DataStax review: Cassandra made faster and easier

DataStax Enterprise 6 offers greater throughput than Cassandra, lower latency, and useful extras that make it easier to run

Thinkstock
At a Glance

As I discussed in my review of Google Cloud Bigtable in 2016, Google’s 2006 Bigtable paper inspired several large-scale distributed open source NoSQL databases, including Apache HBase and Apache Cassandra. I went on to explain that Cassandra was born at Facebook using ideas from Bigtable and the key-value store Amazon Dynamo, and that while Cassandra is a bit more popular than HBase, has a SQL-like query language (CQL), and is easier to get up and running than HBase, it is still complicated and has a significant learning curve.

Google Cloud Bigtable is one good managed alternative to running your own Cassandra clusters. Others include DataStax Enterprise (DSE) and DataStax Managed Cloud.

Why DataStax? Essentially, DataStax is the supported enterprise version of Cassandra, with improved performance and security, vastly improved management, advanced replication, in-memory OLTP, a bulk loader, tiered storage, search, analytics, and a developer studio. Not coincidentally, DataStax employees have contributed roughly 85 percent of the code in the Apache Cassandra project.

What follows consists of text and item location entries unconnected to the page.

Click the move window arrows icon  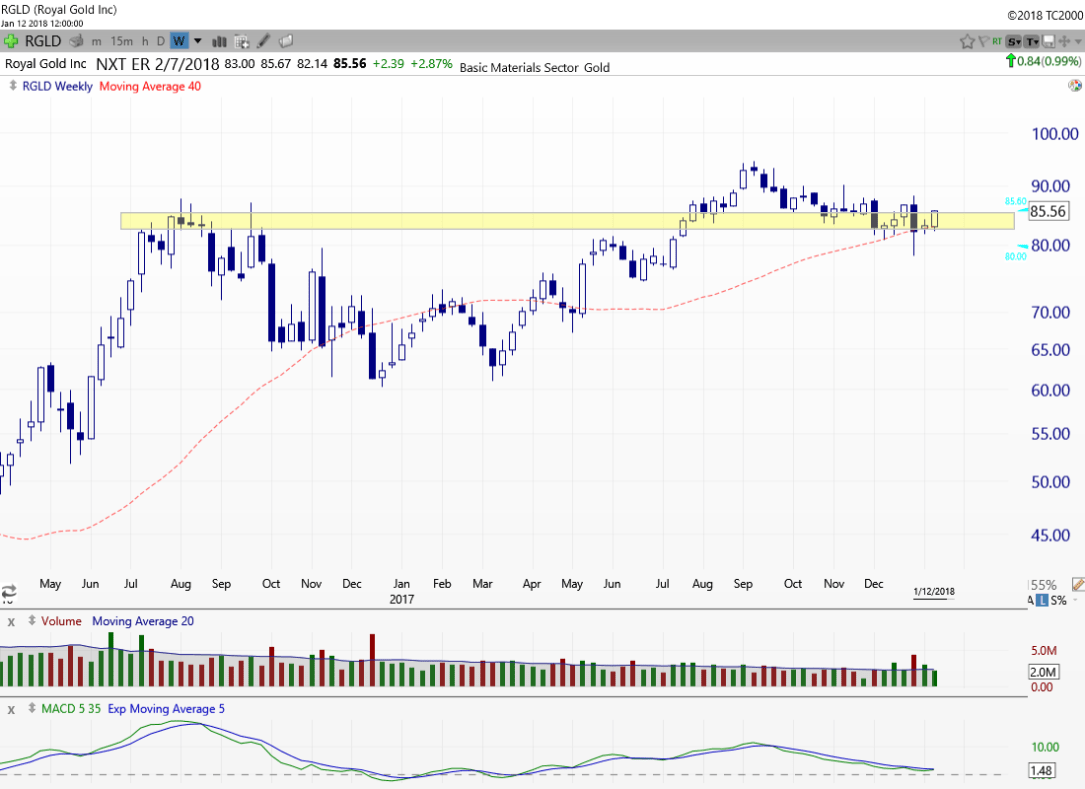[x=1065, y=41]
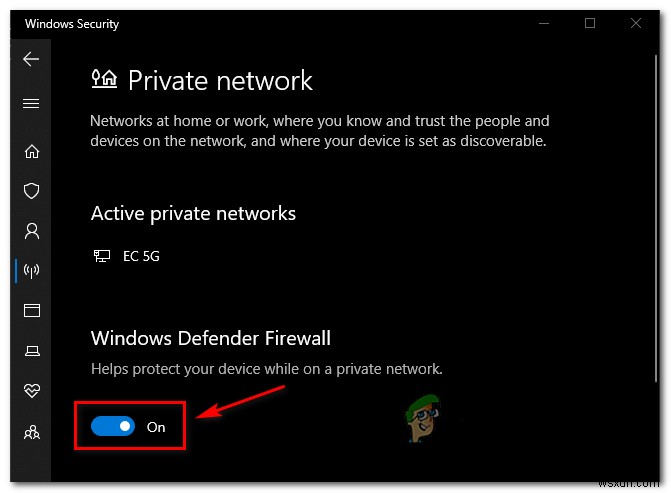Open Account protection person icon

[x=31, y=231]
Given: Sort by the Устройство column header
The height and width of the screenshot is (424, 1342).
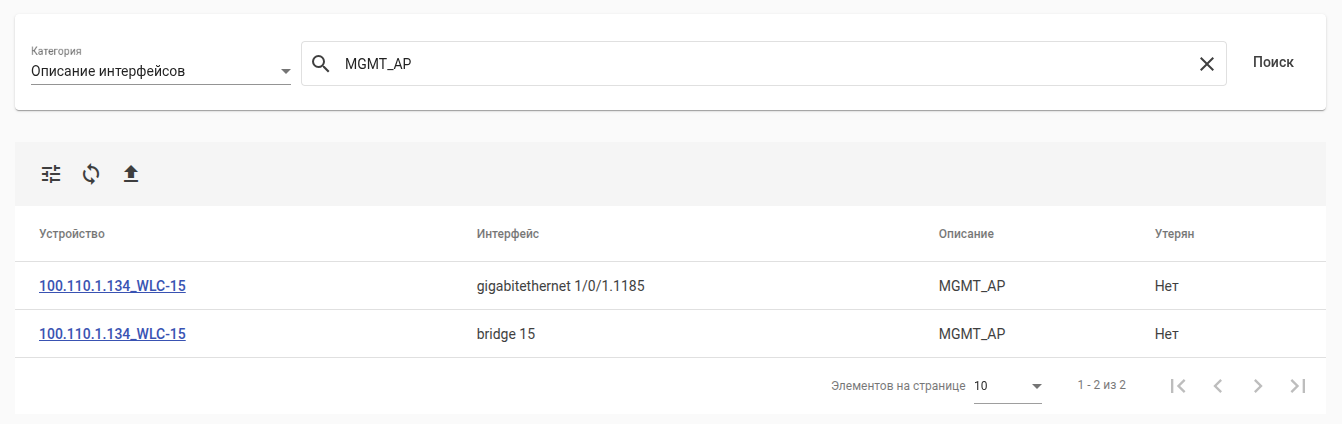Looking at the screenshot, I should click(72, 234).

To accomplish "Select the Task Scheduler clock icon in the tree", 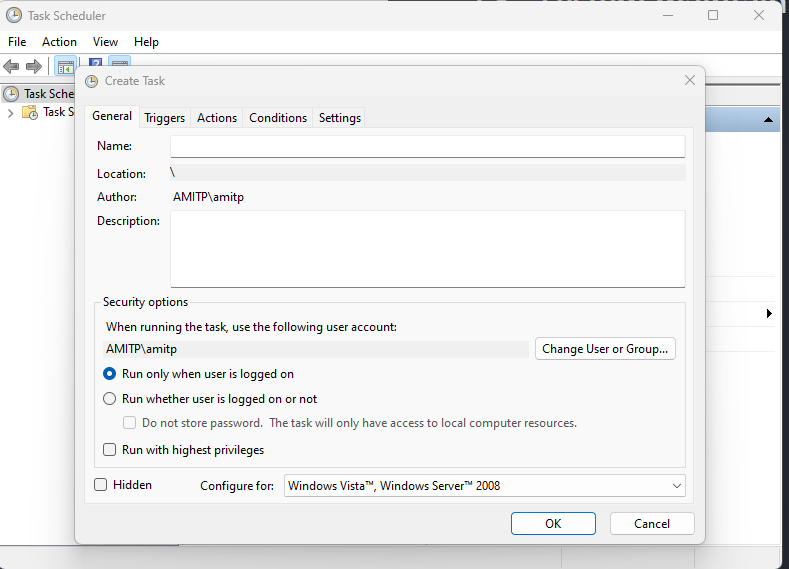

Like Bigtable and Cassandra, DataStax is best suited for large databases—terabytes to petabytes—and is best used with a denormalized schema that has many columns per row. DataStax and Cassandra users tend to use it for very large-scale applications. For example, eBay uses DataStax Enterprise to store 250 TB of auction data with 6 billion writes and 5 billion reads daily. Apple has (or had) more than 75,000 Cassandra nodes storing more than 10 PB of data.

What is Cassandra?

At its heart, Apache Cassandra is a highly available distributed datastore that values availability and partition tolerance over consistency. The design of Cassandra combines the partitioning and replication of the Amazon Dynamo key-value store with the log-structured, column-family data model of Google Bigtable. Cassandra scales linearly as you add nodes.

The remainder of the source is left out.